Cut to 500 years later. Although the experiment was only supposed to last for a year, Joe and Rita have remained in suspended animation until the Great Garbage Avalanche of 2505 bursts through the Fuddruckers (now Butt-Fuckers) and releases them. They awaken to a world in crisis, populated by slack-jawed ignoramuses who speak in a mix of hillbilly drawl and street slang. After failing to make any sense out of a lawyer named Frito (played by a convincingly dense Dax Shepard) whose house his deep sleep chamber has burst through, Joe wanders into a hospital looking for help. The admitting nurse can’t understand him (his normal speech sounding “faggy”), so can’t figure out which picture button to push on her console. Nor can he get any satisfaction from his doctor (a hilarious cameo by Justin Long). But when he tries to leave the hospital, he’s arrested for not paying, which he can’t do because he doesn’t have a UPC code tattooed on his wrist. Frito is assigned as his public defender and helps the prosecutor convict him, but he’s able to get out of jail by telling a guard he was supposed to be leaving today. He reunites with Rita, who’s been finding it much easier to ply her trade amongst dunderheads, but fears Upgrayedd will find a way to locate her and get his money. Frito attempts to lead them to a time machine so they can return to their own time, but it’s too difficult to locate inside the 18-square-mile Costco where Frito attended law school. They are arrested again, only this time the President of the United States, former porn star and Smack Down champion Camacho (played to the hilt by Terry Alan Crews), discovers prison tests show Joe is now the smartest man on earth and immediately appoints him to his cabinet, putting him in charge of fixing every problem in society, most importantly the dustbowl crisis. Crops aren’t growing because a sports drink that has replaced water in everything but toilets is used to irrigate them. After all, it has the electrolytes plants crave—not that anyone knows what an electrolyte is.

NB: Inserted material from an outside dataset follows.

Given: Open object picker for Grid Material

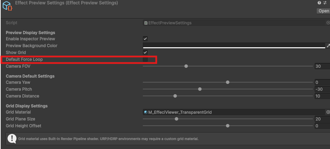Looking at the screenshot, I should click(x=328, y=112).
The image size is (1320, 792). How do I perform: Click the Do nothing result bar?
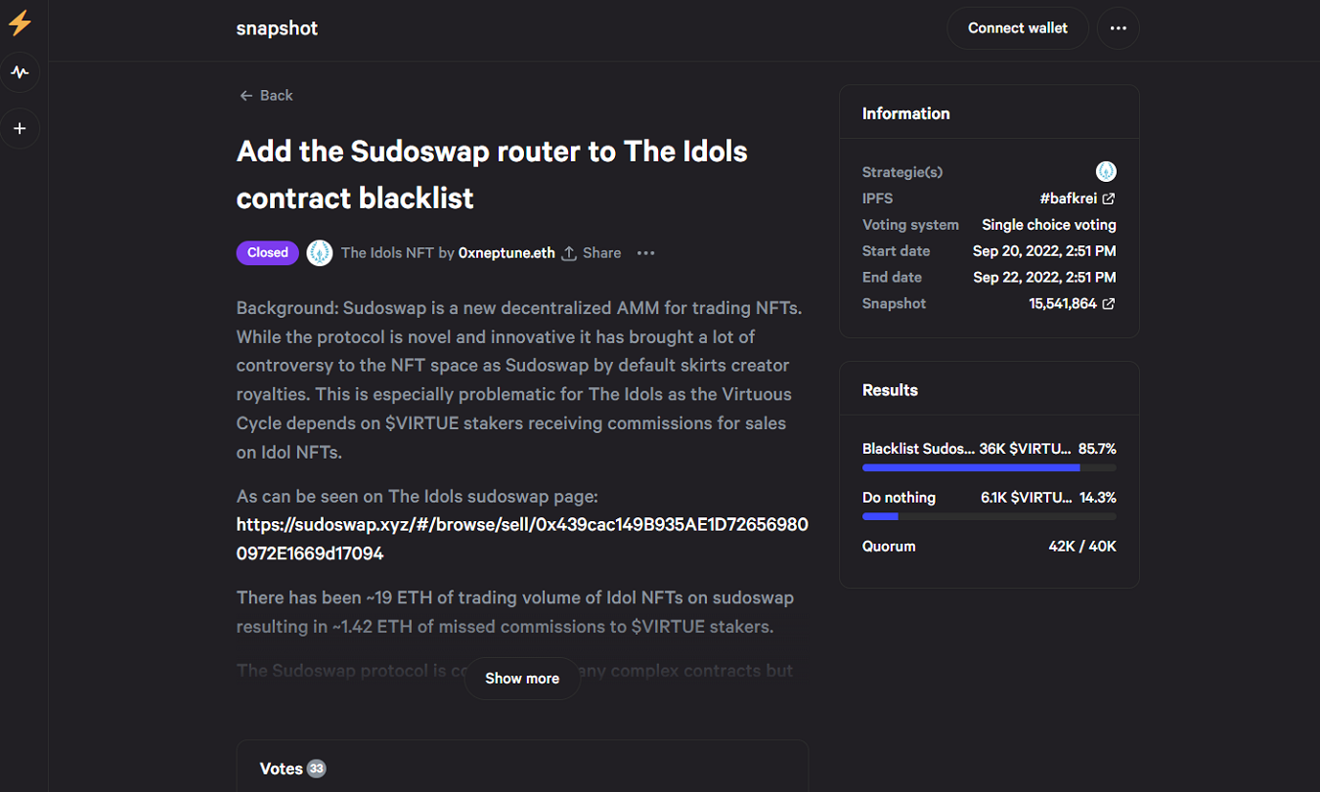(x=989, y=515)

This is both the funniest film released this year and the bleakest, most cynically on-the-mark vision of the future since Terry Gilliam’s brilliant Brazil. Even while you find yourself laughing at its lowbrow humor, the back of your mind winces at how accurate its hyperbolic depiction of our current junk culture is. For instance, the most popular show on television is Ow, My Balls!, an unending series of crotch blows not so far removed from America’s Funniest Home Videos, and the most award-winning film of all time is Ass, which is nothing more than 90 minutes of a bare butt farting. Though these jokes are funny in and of themselves, the real joke is on the idiots who enjoy them. Its parody of our justice and health care systems alone is worth the price of admission. This is that rare movie that leaves you with a smile on your face, but a tremor in your soul.

Surely Fox came under a lot of pressure from the corporations that are skewered so savagely here. Carl’s Jr. has become an automated self-serve fast food joint capable of judging your parenting skills. Starbucks has become a hand job emporium. Surely this has much to do with Fox’s obvious attempt to kill this film. It could have been an enormous hit, but relegating it to a limited release in less than 10 cities with no fanfare assures it will slink out of theaters unnoticed. But unless Fox finds a way to deny its release on DVD, Mike Judge will have the last laugh. IDIOCRACY is destined to become a mega cult smash with millions of devotees.

IDIOCRACY [2006] Twentieth Century Fox. Limited theatrical release September 1/06 Directed by Mike Judge. Screenplay by Mike Judge and Etan Cohen, story by Mike Judge, JC, MJ and Etan Cohen. Produced by Mike Judge and Elysa Koplovitz. Starring Luke Wilson, Maya Rudolph, Dax Shephard, Terry Alan Crews, David Herman, Justin Long, Stephen Root, Ryan Ransdell, Michael McCafferty, Thomas Hayden Church and Earl Mann. 84 Mins. Rated R.